No developing countries have so far come forward to buy massively discounted hepatitis C drugs to treat their populations. The Global Procurement Fund, created this year to provide discounted medications by the Center for Disease Analysis Foundation (CDAF), Louisville, CO, USA, appealed on this year’s World Hepatitis Day for countries to step up to mark and commit to buying these live-saving drugs.
Some 70 million people worldwide have chronic hepatitis C infection, which if left untreated can cause extensive liver damage, cancer, and death. Since their introduction in 2014, directly acting antiviral (DAA) drugs have transformed the hepatitis C landscape.
A disease which previously needed long-term treatment with interferon-based regimens (with ghastly side effects and no guarantee of cure) can now be cured with a short course of oral DAAs with few or no side effects. However, much of this breakthrough has been overshadowed by the debate around the prices of these therapies.
“It has always been assumed that price was the primary hurdle stopping developing countries accessing these drugs,” says Dr. Homie Razavi, the managing director CDAF. “However, despite us negotiating prices as low as US$50 for a bottle of 28 tablets of Sofosbuvir, no developing country has yet placed an order through the fund.”

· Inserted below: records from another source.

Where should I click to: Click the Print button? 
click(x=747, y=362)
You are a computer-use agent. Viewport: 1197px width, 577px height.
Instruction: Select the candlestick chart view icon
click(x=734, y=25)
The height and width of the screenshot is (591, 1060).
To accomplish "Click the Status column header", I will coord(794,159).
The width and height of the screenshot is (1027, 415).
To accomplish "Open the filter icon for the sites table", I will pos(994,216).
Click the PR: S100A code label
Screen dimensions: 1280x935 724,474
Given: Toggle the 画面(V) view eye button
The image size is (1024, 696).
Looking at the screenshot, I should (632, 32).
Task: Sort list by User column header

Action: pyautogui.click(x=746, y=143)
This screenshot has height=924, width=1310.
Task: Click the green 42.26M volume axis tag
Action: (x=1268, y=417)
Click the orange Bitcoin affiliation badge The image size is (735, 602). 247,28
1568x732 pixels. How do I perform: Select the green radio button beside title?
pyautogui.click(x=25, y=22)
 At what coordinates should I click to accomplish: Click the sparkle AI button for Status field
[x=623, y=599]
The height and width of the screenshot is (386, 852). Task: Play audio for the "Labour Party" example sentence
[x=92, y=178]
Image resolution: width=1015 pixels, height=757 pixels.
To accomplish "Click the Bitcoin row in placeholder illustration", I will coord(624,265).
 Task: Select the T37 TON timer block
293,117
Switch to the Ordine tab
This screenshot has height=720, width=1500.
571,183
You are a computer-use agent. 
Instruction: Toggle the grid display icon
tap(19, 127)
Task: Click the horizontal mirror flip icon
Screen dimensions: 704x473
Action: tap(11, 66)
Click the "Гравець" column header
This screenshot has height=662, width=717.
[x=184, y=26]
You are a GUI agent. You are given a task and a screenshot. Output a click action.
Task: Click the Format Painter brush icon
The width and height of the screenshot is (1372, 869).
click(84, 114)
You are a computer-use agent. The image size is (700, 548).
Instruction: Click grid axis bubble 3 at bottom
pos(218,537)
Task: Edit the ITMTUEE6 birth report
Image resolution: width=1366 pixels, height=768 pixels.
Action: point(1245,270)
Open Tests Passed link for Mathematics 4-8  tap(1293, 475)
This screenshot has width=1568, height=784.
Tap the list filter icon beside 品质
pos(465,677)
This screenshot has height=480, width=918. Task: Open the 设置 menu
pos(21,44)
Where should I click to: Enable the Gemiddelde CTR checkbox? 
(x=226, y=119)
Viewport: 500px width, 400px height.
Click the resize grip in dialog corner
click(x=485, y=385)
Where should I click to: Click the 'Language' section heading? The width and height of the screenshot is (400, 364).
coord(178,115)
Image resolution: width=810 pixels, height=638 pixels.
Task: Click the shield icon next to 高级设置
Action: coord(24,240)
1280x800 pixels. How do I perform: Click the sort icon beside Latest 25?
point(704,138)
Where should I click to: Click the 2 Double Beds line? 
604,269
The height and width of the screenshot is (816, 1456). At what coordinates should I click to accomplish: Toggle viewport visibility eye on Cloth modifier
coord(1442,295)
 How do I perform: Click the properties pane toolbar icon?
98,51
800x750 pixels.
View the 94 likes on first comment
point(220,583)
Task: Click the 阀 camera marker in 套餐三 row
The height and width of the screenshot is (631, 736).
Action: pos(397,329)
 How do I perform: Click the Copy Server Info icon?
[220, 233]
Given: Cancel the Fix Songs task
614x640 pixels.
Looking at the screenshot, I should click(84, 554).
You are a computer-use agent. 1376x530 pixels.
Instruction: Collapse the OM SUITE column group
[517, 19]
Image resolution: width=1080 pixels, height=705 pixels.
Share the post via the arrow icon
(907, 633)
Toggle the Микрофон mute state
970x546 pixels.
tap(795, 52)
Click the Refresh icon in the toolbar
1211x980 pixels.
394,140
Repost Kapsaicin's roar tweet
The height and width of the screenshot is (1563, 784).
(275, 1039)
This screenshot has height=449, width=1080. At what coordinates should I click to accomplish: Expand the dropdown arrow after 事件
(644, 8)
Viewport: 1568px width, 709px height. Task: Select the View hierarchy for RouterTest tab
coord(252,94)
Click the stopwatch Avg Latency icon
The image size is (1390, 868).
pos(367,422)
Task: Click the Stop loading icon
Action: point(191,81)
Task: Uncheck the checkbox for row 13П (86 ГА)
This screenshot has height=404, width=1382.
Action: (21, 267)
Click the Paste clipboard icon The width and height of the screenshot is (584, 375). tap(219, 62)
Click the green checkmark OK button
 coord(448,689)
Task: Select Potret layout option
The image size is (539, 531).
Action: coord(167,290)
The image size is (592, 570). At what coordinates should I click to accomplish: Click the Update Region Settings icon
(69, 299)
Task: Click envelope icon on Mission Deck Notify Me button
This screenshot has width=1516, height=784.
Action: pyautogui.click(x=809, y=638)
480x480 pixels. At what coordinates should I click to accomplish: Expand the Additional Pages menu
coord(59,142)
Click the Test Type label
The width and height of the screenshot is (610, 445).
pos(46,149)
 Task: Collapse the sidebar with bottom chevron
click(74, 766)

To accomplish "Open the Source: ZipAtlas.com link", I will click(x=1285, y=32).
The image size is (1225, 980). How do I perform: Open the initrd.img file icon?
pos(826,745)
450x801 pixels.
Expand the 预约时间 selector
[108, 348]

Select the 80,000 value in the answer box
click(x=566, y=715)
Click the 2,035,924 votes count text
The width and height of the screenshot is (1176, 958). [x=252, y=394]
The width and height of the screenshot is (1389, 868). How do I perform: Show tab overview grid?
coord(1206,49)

High-income countries have a variety of mechanisms in place to pay for DAAs. The cost of these drugs varies depending on the country, for example, the range is $17,000 – $35,000 per patient (depending on the purchasing agency) in the USA and $10,000 – $30,000 per patient (depending on the drug) in the UK. However, competition in low and middle-income countries is significantly lower with only half of the companies producing these new therapies participating in these markets.
Leading manufacturer Gilead and Bristol-Myers Squibb have provided licenses to the generic manufacturers that can provide generic copies of their products in over 100 low and middle-income countries. These countries account for over 60% of HCV infections globally. However, this strategy did not always result in the desired outcome. In several markets, including Pakistan, Gilead was forced to register and launch its own generic copies at a lower price to force its licensees to lower their prices. In addition, small countries like Kiribati, an Island nation in the Pacific Ocean, could not negotiate low prices for the generic drugs due to the small order size.
CDAF launched the Global Procurement Fund launched in April 2017. The foundation, which is funded by private donors, has been working with over 85 countries to help develop national hepatitis plans. Two years ago, it launched the Polaris Observatory, which keeps track of how many individuals are infected with hepatitis C and B and how many are treated and diagnosed. It works with a network of more than 500 experts across the globe to gather up-to-date information.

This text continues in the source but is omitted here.